Segment Start: Stored data
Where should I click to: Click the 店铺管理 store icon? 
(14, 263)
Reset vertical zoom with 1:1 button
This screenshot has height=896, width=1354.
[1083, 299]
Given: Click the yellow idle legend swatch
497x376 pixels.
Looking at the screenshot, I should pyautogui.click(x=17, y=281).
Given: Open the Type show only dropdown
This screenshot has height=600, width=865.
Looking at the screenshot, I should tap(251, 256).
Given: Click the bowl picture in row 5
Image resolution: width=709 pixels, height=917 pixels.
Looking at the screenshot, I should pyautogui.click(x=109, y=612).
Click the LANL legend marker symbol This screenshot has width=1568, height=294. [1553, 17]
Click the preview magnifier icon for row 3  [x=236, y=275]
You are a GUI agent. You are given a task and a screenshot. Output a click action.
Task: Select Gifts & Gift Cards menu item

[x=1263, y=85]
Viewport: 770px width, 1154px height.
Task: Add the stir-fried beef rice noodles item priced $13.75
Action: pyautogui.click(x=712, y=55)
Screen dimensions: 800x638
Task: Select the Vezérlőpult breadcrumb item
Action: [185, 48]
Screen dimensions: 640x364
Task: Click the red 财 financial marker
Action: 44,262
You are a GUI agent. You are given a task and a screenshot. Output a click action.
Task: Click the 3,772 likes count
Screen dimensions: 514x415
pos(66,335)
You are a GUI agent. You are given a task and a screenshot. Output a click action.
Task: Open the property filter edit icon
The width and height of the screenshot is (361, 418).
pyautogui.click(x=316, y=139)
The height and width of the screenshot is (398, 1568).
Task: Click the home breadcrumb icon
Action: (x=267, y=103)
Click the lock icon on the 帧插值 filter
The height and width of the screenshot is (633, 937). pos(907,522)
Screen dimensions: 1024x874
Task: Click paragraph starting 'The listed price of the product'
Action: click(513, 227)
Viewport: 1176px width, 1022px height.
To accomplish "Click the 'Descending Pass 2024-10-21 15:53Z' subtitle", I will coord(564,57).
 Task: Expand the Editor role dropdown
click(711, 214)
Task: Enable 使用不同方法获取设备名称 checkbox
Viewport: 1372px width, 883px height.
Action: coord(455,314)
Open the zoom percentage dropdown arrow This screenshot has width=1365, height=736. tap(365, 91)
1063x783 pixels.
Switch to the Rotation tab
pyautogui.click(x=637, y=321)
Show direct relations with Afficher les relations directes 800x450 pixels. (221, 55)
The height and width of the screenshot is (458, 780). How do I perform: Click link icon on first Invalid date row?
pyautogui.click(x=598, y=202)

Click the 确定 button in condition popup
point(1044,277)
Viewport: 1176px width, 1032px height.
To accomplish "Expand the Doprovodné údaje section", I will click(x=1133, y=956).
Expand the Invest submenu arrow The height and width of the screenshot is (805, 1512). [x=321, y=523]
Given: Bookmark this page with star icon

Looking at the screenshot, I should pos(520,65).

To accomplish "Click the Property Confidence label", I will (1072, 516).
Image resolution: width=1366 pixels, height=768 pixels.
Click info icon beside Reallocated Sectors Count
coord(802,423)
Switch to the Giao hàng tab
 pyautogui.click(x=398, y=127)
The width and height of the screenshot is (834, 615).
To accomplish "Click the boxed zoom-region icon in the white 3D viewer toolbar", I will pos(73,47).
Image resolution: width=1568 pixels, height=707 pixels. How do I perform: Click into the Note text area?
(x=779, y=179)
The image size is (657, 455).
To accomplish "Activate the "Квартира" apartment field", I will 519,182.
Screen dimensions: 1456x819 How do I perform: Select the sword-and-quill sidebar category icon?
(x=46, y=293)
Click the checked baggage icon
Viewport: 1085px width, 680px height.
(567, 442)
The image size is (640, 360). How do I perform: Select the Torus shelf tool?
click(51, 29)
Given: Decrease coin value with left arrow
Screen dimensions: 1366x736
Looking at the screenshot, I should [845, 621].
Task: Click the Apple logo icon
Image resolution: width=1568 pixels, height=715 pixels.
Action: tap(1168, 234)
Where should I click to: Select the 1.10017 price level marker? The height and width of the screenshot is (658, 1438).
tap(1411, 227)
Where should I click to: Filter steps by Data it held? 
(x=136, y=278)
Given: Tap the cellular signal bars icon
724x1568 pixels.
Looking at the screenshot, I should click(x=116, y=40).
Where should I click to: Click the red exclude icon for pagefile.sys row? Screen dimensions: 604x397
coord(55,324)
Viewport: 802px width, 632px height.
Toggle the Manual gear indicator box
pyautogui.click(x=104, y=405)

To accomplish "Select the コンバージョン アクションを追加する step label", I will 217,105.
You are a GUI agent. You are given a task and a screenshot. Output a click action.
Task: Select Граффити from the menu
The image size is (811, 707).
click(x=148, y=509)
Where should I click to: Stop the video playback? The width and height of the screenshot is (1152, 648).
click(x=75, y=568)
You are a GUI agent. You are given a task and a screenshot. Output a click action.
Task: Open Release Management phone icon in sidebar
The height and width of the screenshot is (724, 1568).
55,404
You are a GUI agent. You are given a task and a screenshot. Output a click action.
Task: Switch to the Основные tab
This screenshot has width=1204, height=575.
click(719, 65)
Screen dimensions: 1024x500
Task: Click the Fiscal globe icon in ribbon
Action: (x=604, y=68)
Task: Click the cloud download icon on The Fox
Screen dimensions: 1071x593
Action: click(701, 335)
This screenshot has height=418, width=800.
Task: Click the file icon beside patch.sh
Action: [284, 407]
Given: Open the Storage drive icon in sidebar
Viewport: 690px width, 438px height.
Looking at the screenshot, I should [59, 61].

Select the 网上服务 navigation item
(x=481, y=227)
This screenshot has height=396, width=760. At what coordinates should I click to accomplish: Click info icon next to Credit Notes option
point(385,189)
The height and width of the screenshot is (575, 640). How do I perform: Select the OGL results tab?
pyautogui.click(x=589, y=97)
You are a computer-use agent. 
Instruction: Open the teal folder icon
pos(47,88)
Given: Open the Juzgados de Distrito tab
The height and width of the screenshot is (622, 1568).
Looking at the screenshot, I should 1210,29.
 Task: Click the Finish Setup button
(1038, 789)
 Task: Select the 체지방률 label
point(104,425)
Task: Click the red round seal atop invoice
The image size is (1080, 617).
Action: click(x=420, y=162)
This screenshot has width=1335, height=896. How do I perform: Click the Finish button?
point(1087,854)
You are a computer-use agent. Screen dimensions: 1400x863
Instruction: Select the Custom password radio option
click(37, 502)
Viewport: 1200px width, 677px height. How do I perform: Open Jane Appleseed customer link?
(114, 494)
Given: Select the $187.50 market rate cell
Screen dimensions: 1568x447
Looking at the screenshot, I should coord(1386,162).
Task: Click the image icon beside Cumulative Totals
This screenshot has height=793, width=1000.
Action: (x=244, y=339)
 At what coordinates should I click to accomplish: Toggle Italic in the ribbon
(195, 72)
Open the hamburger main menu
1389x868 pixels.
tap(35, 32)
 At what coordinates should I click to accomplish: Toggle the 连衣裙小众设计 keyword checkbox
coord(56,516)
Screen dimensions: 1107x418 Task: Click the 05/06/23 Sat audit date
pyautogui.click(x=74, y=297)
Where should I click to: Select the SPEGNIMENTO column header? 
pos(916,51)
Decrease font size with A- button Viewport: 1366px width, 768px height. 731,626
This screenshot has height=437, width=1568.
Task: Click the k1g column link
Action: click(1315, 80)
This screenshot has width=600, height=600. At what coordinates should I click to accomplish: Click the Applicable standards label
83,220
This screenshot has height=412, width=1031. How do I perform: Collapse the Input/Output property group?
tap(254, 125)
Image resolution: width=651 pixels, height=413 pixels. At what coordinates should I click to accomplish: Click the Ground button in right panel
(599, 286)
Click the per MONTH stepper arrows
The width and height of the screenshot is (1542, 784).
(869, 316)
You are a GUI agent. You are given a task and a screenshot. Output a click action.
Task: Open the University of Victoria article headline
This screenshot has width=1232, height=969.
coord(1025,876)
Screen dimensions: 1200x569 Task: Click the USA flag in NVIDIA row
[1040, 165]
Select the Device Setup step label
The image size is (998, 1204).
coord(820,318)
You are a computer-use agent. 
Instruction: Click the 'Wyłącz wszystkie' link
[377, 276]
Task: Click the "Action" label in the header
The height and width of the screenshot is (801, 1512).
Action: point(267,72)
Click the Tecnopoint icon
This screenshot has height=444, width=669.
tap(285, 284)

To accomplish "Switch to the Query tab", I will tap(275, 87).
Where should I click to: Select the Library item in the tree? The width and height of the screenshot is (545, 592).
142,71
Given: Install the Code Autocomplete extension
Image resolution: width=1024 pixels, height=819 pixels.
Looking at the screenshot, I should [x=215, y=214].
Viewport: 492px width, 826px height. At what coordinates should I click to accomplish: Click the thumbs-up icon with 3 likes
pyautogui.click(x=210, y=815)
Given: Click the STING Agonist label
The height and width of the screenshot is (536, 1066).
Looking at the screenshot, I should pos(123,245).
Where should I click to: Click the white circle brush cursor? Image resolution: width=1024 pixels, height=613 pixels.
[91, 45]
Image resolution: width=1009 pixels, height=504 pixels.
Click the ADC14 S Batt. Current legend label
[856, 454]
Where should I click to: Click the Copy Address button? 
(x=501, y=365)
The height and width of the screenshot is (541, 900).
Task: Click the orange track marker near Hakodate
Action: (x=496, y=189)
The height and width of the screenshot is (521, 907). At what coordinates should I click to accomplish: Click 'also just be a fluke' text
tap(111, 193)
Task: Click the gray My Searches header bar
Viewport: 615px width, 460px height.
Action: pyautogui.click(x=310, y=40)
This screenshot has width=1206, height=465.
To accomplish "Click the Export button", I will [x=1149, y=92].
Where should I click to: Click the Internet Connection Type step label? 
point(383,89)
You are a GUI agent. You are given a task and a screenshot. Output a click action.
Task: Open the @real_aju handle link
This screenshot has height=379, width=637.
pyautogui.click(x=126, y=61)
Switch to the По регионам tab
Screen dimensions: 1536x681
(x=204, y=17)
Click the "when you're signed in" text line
Segment End: Stored data
▶ **Action item**: Beginning with the line above that contains "Click the ADC14 S Batt. Current legend label", copy each line exactly up to and including the line that contains "Task: Click the gray My Searches header bar", and go no further.

▶ **Result for this exercise**:
Click the ADC14 S Batt. Current legend label
[856, 454]
Where should I click to: Click the Copy Address button? 
(x=501, y=365)
The height and width of the screenshot is (541, 900).
Task: Click the orange track marker near Hakodate
Action: (x=496, y=189)
The height and width of the screenshot is (521, 907). At what coordinates should I click to accomplish: Click 'also just be a fluke' text
tap(111, 193)
Task: Click the gray My Searches header bar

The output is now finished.